The slowdown was tracked to lookup_memtype which acquires the
spinlock memtype_lock. This heavily contended lock was slowing down
vm_insert_pfn().
With the cmpxchg on page->flags method, both the 32 cpu and 256 cpu
cases take approx 00:01.3 seconds to complete.
To: Ingo Molnar <mi...@redhat.com>
To: H. Peter Anvin <h...@zytor.com>
To: Thomas Gleixner <tg...@linutronix.de>
Signed-off-by: Robin Holt <ho...@sgi.com>
Cc: Venkatesh Pallipadi <venkatesh...@intel.com>
Cc: Suresh Siddha <suresh....@intel.com>
Cc: Linux Kernel Mailing List <linux-...@vger.kernel.org>
Cc: x...@kernel.org
---
Changes since -V1:
1) Introduce atomically setting and clearing the page flags and not
using the global memtype_lock to protect page->flags.

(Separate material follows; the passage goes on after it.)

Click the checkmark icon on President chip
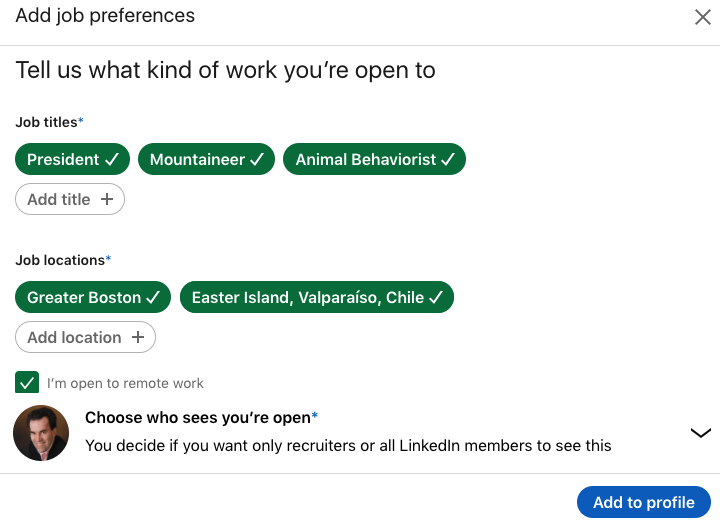720x523 pixels. pyautogui.click(x=112, y=160)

2) This allowed me the opportunity to convert the rwlock back into a
spinlock and not affect _MY_ tests performance as all the pages my test
was utilizing are tracked by struct pages.
3) Corrected the commit log. The timings were for 32 cpus and not 256.
arch/x86/include/asm/cacheflush.h | 43 +++++++++++++++++++++-----------------
arch/x86/mm/pat.c | 10 --------
2 files changed, 25 insertions(+), 28 deletions(-)
Index: memtype_lock_rwlock_V1/arch/x86/include/asm/cacheflush.h
===================================================================
--- memtype_lock_rwlock_V1.orig/arch/x86/include/asm/cacheflush.h 2010-03-11 10:15:18.000000000 -0600
+++ memtype_lock_rwlock_V1/arch/x86/include/asm/cacheflush.h 2010-03-11 10:15:20.000000000 -0600
@@ -44,9 +44,6 @@ static inline void copy_from_user_page(s
memcpy(dst, src, len);
}
-#define PG_WC PG_arch_1
-PAGEFLAG(WC, WC)
-
#ifdef CONFIG_X86_PAT
/*
* X86 PAT uses page flags WC and Uncached together to keep track of
@@ -55,16 +52,23 @@ PAGEFLAG(WC, WC)
* _PAGE_CACHE_UC_MINUS and fourth state where page's memory type has not
* been changed from its default (value of -1 used to denote this).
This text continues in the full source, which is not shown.